§ **DOCUMENT SOURCE**:
|---|

A.J. Il y a quelques années, la transformation digitale a permis aux entreprises d’atteindre leurs clients ou leurs consommateurs. Aujourd’hui, les algorithmes leurs permettent de les comprendre, grâce à la collecte et l’analyse de la data. L’arrivée de la data et de l’algorithmique est aussi importante que la transformation digitale, et accélère d’une certaine manière cette transformation car sans digital pas de calcul algorithmique. Concernant la transition énergétique, les algorithmes peuvent aider à mesurer en temps parfois quasi-réelle, la consommation d’eau ou d’énergie dans la production ou le transport de marchandises. On ne peut faire évoluer que ce qu’on peut évaluer au fur et à mesure du temps. En cela, les données et les algorithmes sont un moyen intelligent pour y arriver.

|---|

§ **EXTRAITS DE DONNÉES**:
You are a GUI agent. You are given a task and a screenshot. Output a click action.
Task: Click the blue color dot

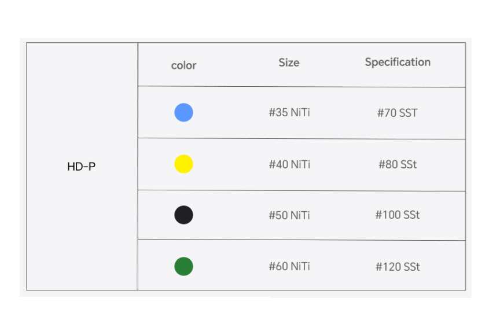183,112
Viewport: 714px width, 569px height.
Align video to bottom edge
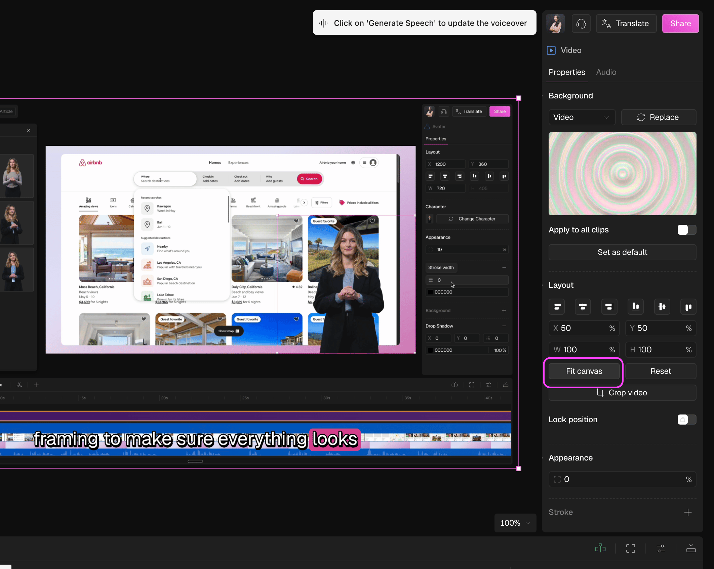click(635, 307)
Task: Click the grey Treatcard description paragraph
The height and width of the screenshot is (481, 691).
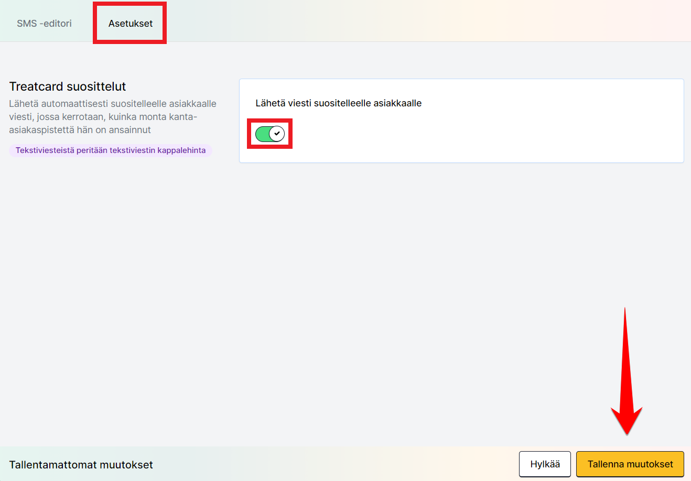Action: 113,117
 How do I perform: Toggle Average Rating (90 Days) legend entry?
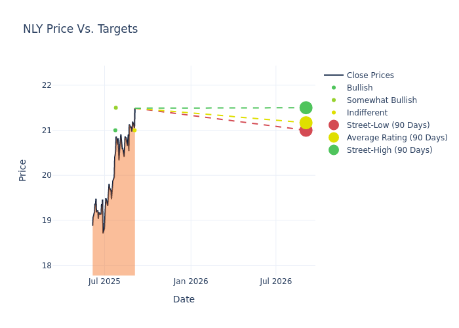click(397, 138)
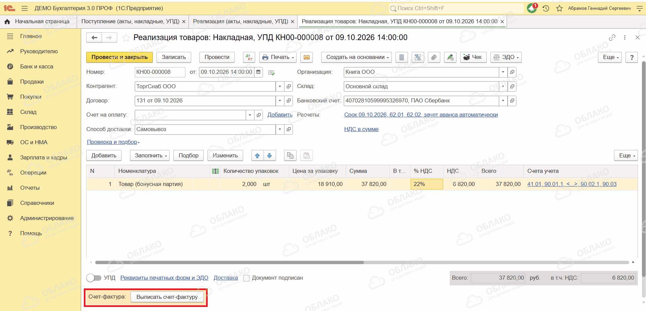
Task: Expand the Контрагент dropdown arrow
Action: pyautogui.click(x=280, y=87)
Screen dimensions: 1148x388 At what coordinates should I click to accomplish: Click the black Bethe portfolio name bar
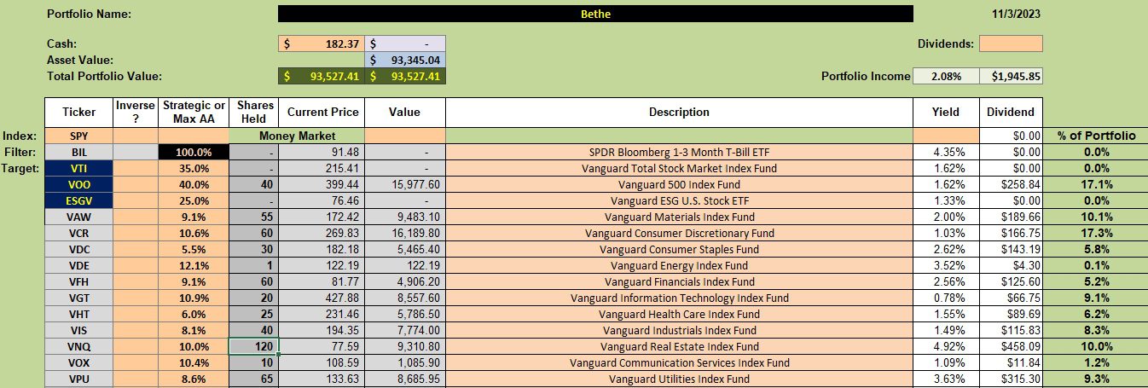click(595, 14)
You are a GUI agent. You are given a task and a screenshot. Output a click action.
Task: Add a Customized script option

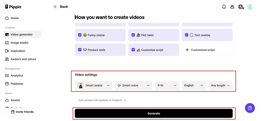207,50
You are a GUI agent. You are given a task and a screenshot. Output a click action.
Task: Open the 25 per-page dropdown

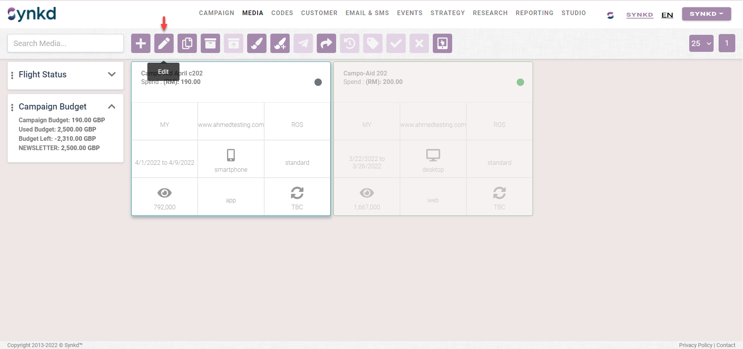701,43
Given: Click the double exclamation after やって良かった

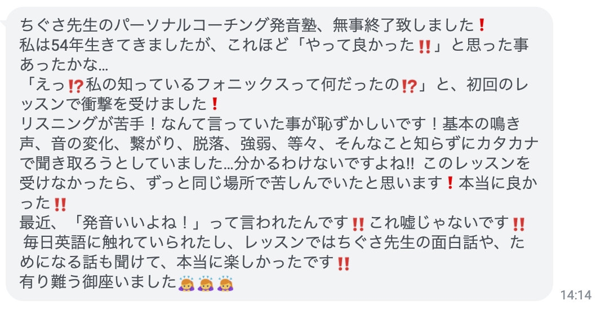Looking at the screenshot, I should tap(425, 46).
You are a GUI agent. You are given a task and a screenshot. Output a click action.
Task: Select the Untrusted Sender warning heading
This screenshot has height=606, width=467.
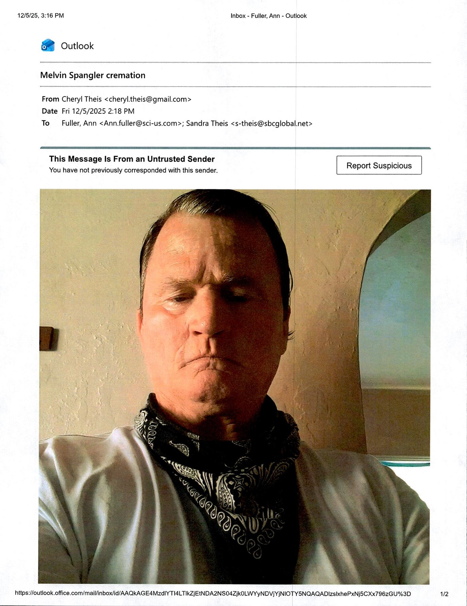(x=132, y=159)
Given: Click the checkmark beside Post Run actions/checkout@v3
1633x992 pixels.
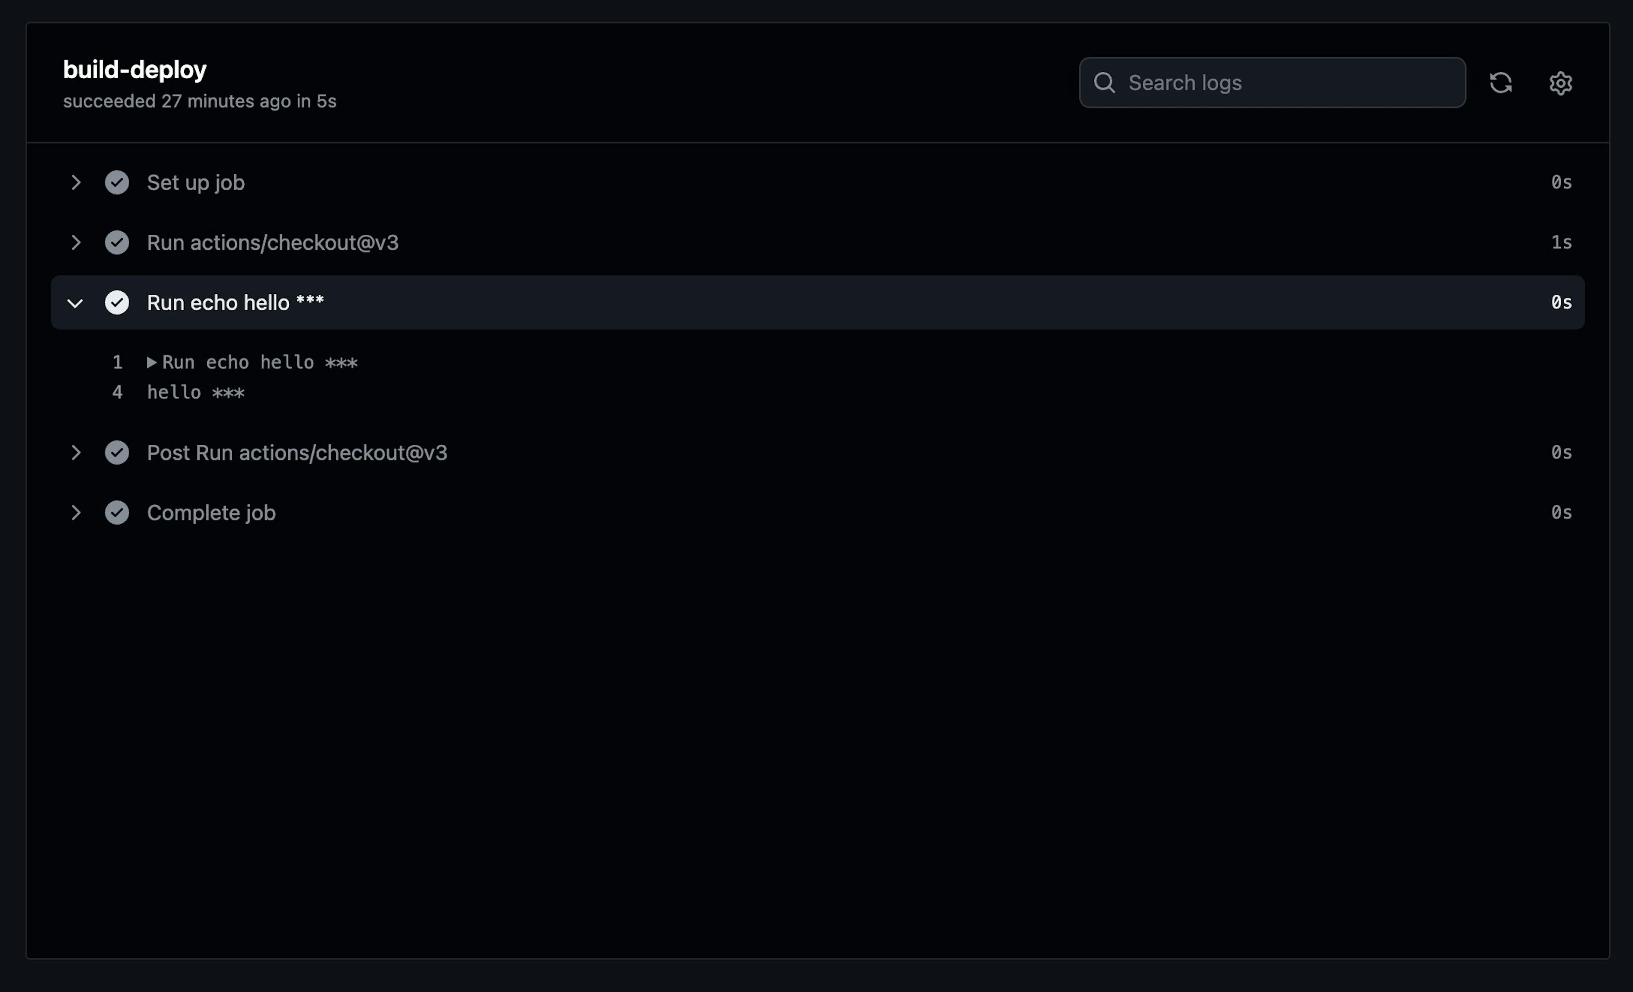Looking at the screenshot, I should pos(117,453).
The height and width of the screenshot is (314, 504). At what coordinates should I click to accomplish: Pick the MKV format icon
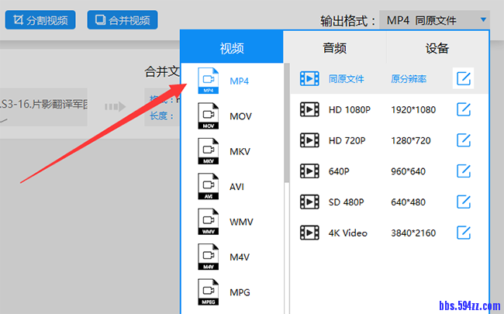point(207,151)
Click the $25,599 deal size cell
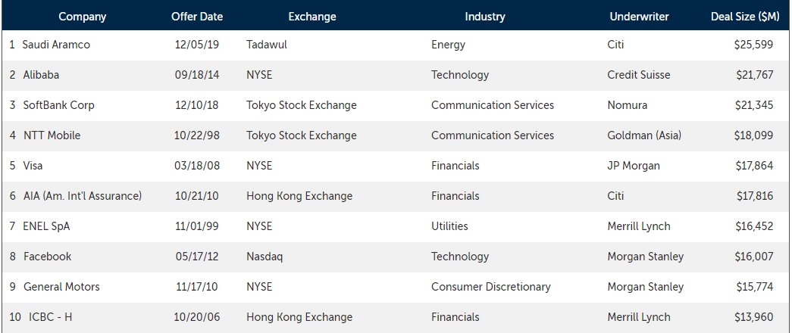Screen dimensions: 792x333 pyautogui.click(x=753, y=45)
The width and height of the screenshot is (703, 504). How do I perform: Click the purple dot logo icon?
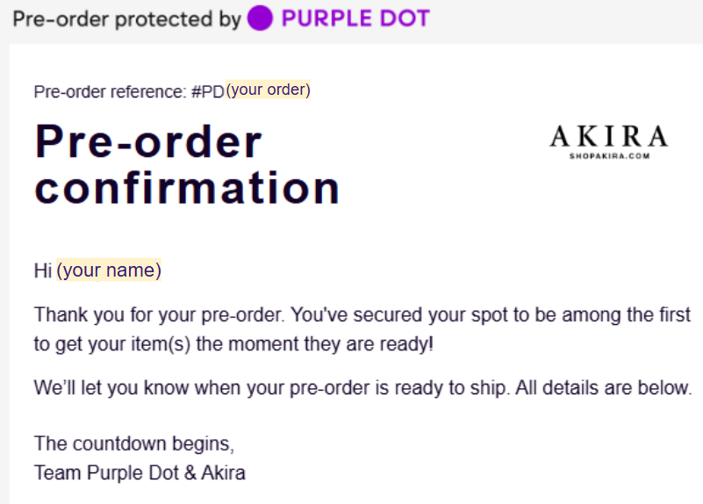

|---|

§ **CONSIGNE DE TRAVAIL 1**:
Mettez à jour le document source : recopiez-en le passage allant de « A.J. Il y a » jusqu'à « pour y arriver. » inclus, en remplaçant « transition énergétique » par « transition écologique ».
§ **CONSIGNE DE TRAVAIL 2**:
D'après le document source, qu'est-ce qui permet aujourd'hui aux entreprises de comprendre leurs clients ou leurs consommateurs ?
§ **CONSIGNE DE TRAVAIL 3**:
Selon le document source, pourquoi l'arrivée de la data et de l'algorithmique accélère-t-elle la transformation digitale ?
Ce matériel n'est pas nécessaire pour la suite.

§ **RÉPONSE ATTENDUE 1**:
A.J. Il y a quelques années, la transformation digitale a permis aux entreprises d’atteindre leurs clients ou leurs consommateurs. Aujourd’hui, les algorithmes leurs permettent de les comprendre, grâce à la collecte et l’analyse de la data. L’arrivée de la data et de l’algorithmique est aussi importante que la transformation digitale, et accélère d’une certaine manière cette transformation car sans digital pas de calcul algorithmique. Concernant la transition écologique, les algorithmes peuvent aider à mesurer en temps parfois quasi-réelle, la consommation d’eau ou d’énergie dans la production ou le transport de marchandises. On ne peut faire évoluer que ce qu’on peut évaluer au fur et à mesure du temps. En cela, les données et les algorithmes sont un moyen intelligent pour y arriver.

§ **RÉPONSE ATTENDUE 2**:
Les algorithmes, grâce à la collecte et à l'analyse de la data.

§ **RÉPONSE ATTENDUE 3**:
Elle l'accélère parce que, sans digital, il n'y a pas de calcul algorithmique.